Henry Stuckey

No. 48
- Position: Defensive back

Personal information
- Born: August 24, 1950 (age 75) Oakland, California, U.S.
- Listed height: 6 ft 1 in (1.85 m)
- Listed weight: 180 lb (82 kg)

Career information
- High school: College Prep (Oakland)
- College: Missouri
- NFL draft: 1972: 8th round, 197th overall pick

Career history
- Miami Dolphins (1972–1974); New York Giants (1975–1976);

Awards and highlights
- 2× Super Bowl champion (VII, VIII);
- Stats at Pro Football Reference

= Henry Stuckey =

American football player (born 1950)

Henry Lee Stuckey (born August 24, 1950) is an American former professional football player who was a defensive back in the National Football League (NFL). He played college football for the Missouri Tigers.

==Career==
Stuckey played two seasons with the New York Giants (1975–1976), after three seasons with the Miami Dolphins (1972–1974), where he was part of the team that won Super Bowl VIII. An eighth-round selection in the 1972 NFL draft, he did not play his first year with the Dolphins, but then had to replace an injured Lloyd Mumphord in 1973. Stuckey replaced Mumphord in Super Bowl Vll on special teams.
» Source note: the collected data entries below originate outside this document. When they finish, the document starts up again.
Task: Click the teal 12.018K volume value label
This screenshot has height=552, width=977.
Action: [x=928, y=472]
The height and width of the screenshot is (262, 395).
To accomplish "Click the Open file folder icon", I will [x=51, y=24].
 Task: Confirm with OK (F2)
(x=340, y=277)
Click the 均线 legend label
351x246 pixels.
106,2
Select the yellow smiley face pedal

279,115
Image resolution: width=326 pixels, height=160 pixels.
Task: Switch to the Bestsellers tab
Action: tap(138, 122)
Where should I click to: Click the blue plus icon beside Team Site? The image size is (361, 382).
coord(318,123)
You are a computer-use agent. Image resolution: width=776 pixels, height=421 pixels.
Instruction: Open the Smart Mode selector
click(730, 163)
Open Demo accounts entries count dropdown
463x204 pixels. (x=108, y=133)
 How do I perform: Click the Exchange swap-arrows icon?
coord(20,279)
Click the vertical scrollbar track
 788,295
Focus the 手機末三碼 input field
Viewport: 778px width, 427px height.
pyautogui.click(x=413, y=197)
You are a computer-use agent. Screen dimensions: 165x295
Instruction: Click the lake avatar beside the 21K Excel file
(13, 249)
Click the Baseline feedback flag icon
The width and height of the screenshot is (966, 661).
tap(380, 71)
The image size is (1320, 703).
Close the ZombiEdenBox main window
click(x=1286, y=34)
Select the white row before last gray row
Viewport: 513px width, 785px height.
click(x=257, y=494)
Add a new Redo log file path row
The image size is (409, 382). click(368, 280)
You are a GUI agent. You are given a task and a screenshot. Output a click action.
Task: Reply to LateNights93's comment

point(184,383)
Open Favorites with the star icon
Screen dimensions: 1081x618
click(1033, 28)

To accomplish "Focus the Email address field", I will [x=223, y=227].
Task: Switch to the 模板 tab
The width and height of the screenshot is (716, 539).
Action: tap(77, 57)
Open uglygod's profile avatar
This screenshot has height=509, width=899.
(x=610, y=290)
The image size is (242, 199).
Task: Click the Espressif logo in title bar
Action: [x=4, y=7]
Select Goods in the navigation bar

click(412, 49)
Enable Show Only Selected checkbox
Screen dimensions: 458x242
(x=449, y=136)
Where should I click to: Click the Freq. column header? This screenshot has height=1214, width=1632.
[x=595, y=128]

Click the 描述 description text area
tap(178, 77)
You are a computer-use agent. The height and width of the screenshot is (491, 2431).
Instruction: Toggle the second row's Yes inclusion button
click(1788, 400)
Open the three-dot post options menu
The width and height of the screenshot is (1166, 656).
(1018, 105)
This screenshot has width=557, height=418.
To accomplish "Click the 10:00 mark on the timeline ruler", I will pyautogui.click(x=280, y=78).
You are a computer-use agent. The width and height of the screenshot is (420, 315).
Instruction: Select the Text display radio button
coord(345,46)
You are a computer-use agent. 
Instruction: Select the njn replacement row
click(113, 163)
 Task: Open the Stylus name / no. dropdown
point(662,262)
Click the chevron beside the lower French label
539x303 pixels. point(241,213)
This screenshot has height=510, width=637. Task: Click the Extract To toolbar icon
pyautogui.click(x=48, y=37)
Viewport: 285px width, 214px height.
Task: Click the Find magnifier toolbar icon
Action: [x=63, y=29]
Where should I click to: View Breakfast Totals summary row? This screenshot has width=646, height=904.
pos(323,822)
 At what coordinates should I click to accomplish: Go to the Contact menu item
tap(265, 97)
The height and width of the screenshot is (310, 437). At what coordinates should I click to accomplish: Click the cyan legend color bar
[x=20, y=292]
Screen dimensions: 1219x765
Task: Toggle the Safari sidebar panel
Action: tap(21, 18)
He recorded his first NFL tackle when he tackled Washington Redskins kick returner Herb Mul-Key during the start of the second half kick-off. Although the NFL does not recognize it the video clearly shows the special teams tackle.

==Other activities==
Stuckey reunited with one of his close teammates, Charlie Leigh, in 2002 to do a player day at Shoreline Memorial Hospital, where the teammates walked through the entire hospital and signed autographs for staff and patients. Henry is also credited in helping raise funds for The Dan Marino Foundation.